From: Vernon Mauery <vernux@us.ibm.com>
To: Darren Hart <dvhltc@us.ibm.com>
Cc: Thomas Gleixner <tglx@linutronix.de>,
linux-kernel@vger.kernel.org,
Sripathi Kodi <sripathik@in.ibm.com>,
Peter Zijlstra <peterz@infradead.org>,
John Stultz <johnstul@us.ibm.com>,
Steven Rostedt <rostedt@goodmis.org>,
Dinakar Guniguntala <dino@in.ibm.com>,
Ulrich Drepper <drepper@redhat.com>,
Eric Dumazet <dada1@cosmosbay.com>, Ingo Molnar <mingo@elte.hu>,
Jakub Jelinek <jakub@redhat.com>,
niv@linux.vnet.ibm.com
Subject: Re: [tip PATCH v7 0/9] RFC: futex: requeue pi implementation
Date: Tue, 07 Apr 2009 14:33:03 -0700 [thread overview]
Message-ID: <49DBC68F.3080508@us.ibm.com> (raw)
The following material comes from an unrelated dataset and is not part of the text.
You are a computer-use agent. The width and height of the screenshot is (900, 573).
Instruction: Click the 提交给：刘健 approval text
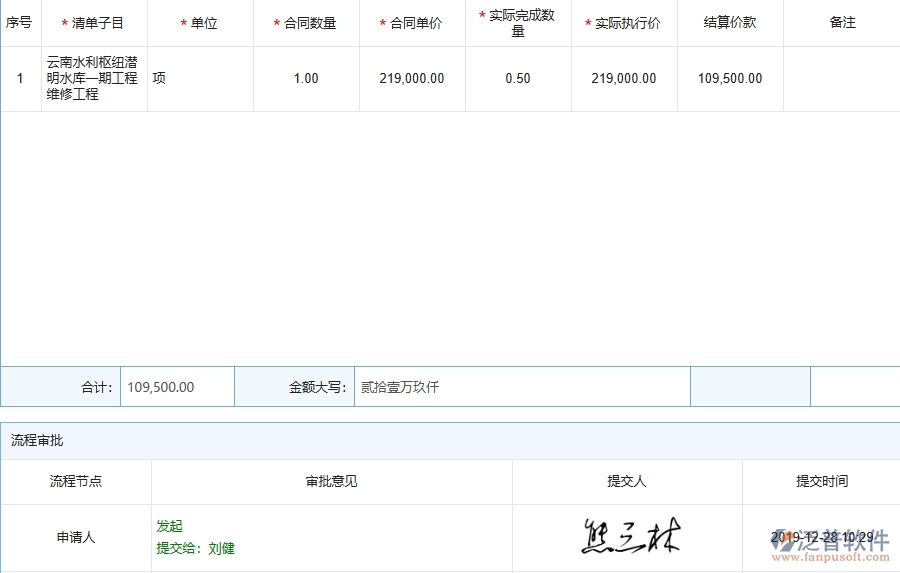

In-Reply-To: <49DA2DFA.5080205@us.ibm.com>
Darren Hart wrote:
> Thomas Gleixner wrote:
>> Darren,
>>
>> On Fri, 3 Apr 2009, Darren Hart wrote:
[snip]
>> Darren, could you please polish the initial design notes - especially
>> point out the subtle differences between requeue and requeue_pi - and
>> send them into the thread? That might help Uli and Jakub and we
>> definitly want to have that info preserved in Documentation/ as well.
>
> I'll be away most of the day so I've whipped something up quickly in
> order to get discussion started. It is probably a little heavy on the
> glibc details and a little light on the kernel details for inclusion in
> Documentation/. Please review for high-level content and let me know
> what you would like to see more or less of. I'll pick this back up
> tomorrow to incorporate any suggestions and flesh out the kernel details
> a bit more.
>
Darren,
A gentle review of your documentation follows.
> Futex Requeue PI
> ----------------
>
> Requeueing of tasks from a non-PI futex to a PI futex requires special
> handling in order to ensure the underlying rt_mutex is never left without an
> owner if it has waiters; doing so would break the PI boosting logic [see
> rt-mutex-desgin.txt] For the purposes of brevity, this action will be referred
> to as "requeue_pi" throughout this document. Priority inheritance is
> abbreviated throughout as "PI".
>
> Motivation
> ----------
>
> Without requeue_pi, the current implementation of pthread_cond_broadcast()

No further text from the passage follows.